The London-based international media company decided to take its Reuters Messaging IM system completely offline after noticing the attack on its network earlier on Thursday, a Reuters representative said.
The new variant attempted to spread by sending fake IM messages to people in contact lists on infected systems, a technique used by earlier Kelvir strains. The messages, crafted to look exactly like legitimate IM correspondence, attempted to lure people to a Web site where their computers would be infected with Kelvir, the representative said.
"In order to protect our customers and other users, and to prevent RM from being used to propagate this worm, Reuters has temporarily suspended the RM service and is working to resolve this matter," the company said in a statement. It has not reported any incidents of users being infected by the attack.
Unlike the free IM software marketed by rivals America Online, Microsoft and Yahoo, Reuters Messaging was created as a corporate tool, closed off from public subscribers and for internal company use only. But in recent years, the company has moved to connect its users with those networks.
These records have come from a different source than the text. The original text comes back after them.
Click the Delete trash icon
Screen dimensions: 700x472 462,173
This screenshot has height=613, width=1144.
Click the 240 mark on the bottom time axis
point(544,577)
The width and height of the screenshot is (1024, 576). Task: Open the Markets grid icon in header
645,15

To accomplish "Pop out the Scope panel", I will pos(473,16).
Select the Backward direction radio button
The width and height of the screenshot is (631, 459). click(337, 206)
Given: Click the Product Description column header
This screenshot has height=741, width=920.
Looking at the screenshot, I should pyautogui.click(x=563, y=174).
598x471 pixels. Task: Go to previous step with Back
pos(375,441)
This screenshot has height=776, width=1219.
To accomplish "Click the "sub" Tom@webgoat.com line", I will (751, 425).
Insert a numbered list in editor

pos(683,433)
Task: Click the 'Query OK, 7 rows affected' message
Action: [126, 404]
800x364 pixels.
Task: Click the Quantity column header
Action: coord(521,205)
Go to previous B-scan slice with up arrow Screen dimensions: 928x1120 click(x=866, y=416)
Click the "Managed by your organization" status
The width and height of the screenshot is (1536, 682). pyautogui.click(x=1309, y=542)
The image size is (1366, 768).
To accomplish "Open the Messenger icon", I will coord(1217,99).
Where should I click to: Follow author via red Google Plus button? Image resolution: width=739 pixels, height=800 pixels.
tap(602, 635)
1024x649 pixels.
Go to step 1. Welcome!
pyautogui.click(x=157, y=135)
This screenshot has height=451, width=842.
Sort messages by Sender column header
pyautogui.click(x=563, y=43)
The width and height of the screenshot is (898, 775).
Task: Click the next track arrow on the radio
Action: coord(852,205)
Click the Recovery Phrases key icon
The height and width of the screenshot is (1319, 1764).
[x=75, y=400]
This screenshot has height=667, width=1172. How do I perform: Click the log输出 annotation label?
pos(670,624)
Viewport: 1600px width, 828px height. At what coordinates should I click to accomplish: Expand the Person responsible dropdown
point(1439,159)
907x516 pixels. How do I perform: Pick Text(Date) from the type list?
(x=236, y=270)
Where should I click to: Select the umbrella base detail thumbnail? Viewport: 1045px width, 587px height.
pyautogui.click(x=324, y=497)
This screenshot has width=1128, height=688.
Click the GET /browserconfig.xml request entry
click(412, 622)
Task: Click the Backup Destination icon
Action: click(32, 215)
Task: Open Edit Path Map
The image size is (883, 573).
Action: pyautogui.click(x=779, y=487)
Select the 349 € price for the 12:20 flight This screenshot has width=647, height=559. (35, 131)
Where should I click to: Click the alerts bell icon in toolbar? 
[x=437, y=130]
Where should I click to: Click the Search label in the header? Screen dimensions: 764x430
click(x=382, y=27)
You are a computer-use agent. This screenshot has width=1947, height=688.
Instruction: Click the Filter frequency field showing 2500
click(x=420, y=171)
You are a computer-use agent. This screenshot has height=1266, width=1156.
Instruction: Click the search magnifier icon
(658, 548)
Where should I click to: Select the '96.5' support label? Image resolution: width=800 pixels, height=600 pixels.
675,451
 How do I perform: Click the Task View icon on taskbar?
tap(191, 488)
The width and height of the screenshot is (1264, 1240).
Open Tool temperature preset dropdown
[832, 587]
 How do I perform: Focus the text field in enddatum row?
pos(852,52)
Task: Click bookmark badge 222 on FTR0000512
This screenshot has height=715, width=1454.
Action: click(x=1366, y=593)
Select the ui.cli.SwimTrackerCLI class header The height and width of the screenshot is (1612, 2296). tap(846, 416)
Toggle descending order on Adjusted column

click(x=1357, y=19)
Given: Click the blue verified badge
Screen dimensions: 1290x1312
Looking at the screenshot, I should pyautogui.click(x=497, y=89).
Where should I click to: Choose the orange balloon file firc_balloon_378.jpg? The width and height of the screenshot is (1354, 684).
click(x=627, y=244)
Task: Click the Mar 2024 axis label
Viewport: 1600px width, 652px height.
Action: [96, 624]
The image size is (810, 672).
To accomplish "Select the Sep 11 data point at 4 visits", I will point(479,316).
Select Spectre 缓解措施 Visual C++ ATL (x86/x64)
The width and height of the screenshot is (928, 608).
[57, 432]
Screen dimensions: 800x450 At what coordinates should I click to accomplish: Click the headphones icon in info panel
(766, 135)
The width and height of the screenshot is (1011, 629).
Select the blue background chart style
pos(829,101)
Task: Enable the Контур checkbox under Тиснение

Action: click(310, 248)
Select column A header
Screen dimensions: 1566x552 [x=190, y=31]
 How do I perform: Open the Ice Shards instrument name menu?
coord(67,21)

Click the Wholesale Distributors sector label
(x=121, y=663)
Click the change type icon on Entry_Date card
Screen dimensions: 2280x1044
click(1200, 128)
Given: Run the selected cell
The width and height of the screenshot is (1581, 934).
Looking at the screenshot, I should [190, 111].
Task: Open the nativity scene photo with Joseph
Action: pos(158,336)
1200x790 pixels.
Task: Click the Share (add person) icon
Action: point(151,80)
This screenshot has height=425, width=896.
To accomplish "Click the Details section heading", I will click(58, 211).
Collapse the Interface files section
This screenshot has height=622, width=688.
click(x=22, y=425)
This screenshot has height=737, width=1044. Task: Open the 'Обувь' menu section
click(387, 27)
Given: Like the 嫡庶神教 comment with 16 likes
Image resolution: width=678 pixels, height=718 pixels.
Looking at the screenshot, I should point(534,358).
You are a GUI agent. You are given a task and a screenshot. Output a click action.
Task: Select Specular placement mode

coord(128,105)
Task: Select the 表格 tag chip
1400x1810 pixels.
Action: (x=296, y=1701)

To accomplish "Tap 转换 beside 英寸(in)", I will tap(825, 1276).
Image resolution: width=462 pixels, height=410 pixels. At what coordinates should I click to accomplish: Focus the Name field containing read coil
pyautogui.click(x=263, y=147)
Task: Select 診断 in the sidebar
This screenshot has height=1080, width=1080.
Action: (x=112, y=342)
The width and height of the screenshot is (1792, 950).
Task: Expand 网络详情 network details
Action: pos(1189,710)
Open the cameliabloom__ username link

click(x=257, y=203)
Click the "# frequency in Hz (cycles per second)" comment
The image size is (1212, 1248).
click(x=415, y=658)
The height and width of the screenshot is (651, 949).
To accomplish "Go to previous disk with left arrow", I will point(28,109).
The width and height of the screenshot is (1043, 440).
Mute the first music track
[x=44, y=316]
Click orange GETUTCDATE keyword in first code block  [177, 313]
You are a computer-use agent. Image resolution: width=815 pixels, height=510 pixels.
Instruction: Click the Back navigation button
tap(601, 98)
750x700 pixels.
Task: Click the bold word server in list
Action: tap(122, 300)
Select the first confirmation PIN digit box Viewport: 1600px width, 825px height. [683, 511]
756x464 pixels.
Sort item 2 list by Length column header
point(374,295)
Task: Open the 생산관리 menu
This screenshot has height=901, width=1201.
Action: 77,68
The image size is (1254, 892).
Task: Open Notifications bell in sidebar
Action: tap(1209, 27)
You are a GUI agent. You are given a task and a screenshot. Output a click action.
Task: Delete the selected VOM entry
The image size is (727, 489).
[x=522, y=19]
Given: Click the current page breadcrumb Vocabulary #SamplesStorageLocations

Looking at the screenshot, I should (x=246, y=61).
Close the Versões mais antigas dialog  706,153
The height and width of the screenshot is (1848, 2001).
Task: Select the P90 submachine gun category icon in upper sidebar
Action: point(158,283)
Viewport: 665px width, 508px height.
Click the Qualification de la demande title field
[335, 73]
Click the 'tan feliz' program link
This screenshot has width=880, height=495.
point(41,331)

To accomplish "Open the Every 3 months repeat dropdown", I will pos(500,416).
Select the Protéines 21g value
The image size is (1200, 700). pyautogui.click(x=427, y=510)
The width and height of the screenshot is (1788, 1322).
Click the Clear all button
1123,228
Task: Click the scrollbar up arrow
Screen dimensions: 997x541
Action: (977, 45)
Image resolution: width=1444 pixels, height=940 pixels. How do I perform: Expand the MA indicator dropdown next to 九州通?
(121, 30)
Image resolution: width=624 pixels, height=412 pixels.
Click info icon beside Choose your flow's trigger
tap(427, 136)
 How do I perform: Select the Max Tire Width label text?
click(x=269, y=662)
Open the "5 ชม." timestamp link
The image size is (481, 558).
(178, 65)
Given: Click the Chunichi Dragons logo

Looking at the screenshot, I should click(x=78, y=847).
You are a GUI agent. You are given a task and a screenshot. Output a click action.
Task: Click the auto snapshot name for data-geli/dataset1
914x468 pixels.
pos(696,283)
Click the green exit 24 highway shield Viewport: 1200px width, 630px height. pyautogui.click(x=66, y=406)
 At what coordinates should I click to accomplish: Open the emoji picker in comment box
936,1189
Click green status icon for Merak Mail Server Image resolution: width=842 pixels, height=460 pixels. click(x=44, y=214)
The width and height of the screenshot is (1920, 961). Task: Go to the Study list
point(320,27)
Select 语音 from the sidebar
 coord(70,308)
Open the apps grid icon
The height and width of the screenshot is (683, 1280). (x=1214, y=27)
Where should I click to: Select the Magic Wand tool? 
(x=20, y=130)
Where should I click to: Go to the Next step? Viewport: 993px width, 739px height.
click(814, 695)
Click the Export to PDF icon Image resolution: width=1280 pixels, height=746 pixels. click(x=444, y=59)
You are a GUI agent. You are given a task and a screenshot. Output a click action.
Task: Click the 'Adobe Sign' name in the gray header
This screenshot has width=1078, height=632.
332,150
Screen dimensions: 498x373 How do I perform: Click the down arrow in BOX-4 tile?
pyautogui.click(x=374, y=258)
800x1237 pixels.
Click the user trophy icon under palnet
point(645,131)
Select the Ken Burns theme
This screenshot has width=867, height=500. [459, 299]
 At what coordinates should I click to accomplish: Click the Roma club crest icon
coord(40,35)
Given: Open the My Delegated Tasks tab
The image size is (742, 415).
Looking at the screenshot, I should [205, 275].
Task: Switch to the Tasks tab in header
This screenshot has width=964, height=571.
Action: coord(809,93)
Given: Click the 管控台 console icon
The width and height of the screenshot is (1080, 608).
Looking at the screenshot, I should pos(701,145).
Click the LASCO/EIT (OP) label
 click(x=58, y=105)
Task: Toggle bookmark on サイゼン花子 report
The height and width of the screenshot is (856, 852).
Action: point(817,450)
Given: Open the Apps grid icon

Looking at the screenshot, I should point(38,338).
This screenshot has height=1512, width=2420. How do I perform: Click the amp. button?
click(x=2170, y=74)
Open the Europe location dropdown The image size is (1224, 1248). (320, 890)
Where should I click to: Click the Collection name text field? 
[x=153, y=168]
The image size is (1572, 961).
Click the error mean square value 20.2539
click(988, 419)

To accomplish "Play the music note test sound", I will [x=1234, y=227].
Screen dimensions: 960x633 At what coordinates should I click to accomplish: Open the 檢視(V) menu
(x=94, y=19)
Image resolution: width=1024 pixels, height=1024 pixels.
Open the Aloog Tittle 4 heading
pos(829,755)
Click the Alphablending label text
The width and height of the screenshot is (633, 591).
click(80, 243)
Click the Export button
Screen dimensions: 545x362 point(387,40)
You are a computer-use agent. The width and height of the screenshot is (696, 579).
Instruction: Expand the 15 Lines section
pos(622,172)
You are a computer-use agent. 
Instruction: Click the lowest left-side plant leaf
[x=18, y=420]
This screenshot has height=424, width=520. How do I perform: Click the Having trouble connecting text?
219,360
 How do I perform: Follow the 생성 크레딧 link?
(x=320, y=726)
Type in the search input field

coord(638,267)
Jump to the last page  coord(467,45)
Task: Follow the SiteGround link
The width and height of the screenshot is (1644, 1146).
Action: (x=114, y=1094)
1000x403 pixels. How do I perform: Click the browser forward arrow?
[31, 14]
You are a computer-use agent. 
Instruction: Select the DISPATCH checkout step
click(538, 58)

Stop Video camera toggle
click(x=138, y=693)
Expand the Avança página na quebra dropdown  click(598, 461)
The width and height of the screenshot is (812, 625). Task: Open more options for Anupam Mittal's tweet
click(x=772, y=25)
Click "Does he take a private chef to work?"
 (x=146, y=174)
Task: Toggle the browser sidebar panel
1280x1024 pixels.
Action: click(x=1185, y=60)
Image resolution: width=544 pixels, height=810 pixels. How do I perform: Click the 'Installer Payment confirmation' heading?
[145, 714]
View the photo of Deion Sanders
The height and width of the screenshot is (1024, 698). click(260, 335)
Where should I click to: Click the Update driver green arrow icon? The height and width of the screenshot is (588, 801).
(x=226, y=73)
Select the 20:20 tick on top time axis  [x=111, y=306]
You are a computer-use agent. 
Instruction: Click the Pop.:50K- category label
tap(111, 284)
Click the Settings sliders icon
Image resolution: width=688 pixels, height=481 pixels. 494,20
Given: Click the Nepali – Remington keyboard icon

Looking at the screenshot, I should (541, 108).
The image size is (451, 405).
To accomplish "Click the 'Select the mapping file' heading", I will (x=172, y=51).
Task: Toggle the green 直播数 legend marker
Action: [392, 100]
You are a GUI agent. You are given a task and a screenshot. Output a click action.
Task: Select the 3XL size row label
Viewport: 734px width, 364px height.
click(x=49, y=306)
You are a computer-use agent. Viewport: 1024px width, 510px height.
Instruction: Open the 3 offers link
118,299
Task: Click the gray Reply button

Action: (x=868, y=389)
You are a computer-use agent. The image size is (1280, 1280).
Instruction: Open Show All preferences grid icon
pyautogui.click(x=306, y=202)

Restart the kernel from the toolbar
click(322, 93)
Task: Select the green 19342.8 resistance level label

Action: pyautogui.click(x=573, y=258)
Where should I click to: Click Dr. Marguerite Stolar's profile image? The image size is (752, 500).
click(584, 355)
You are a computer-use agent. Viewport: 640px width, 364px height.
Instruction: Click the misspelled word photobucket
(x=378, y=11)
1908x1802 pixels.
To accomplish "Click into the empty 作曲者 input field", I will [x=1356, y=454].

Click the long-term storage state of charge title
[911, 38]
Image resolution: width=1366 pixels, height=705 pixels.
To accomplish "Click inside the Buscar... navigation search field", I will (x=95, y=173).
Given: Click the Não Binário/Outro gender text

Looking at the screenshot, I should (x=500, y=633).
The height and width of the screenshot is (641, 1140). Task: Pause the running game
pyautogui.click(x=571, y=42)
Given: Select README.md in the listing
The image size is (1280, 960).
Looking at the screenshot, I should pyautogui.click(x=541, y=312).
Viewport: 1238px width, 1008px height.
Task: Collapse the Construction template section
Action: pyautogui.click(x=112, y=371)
In 2003, Reuters signed deals with both AOL and Microsoft's MSN unit to allow users of its IM software to link to those services.
Technical workers at Reuters said they believe the new Kelvir attack could also target other IM systems. No other companies marketing messaging software had reported as of midday Thursday.
In a recent report on the growing threat of IM-borne viruses, the IMlogic Threat Center -- an industry consortium led by security software maker IMlogic -- indicated that Kelvir was among the three most frequently detected IM infections at work places, along with the Bropia and Serflog worms. The group also reported that it has seen multiple incidents of IM phishing and identity theft recently reported on IM networks.
At the moment, Reuters has no timetable for bringing the IM system back online, the company said. Representatives said it wants to make sure the issue has been completely remedied before allowing users to begin using the software again.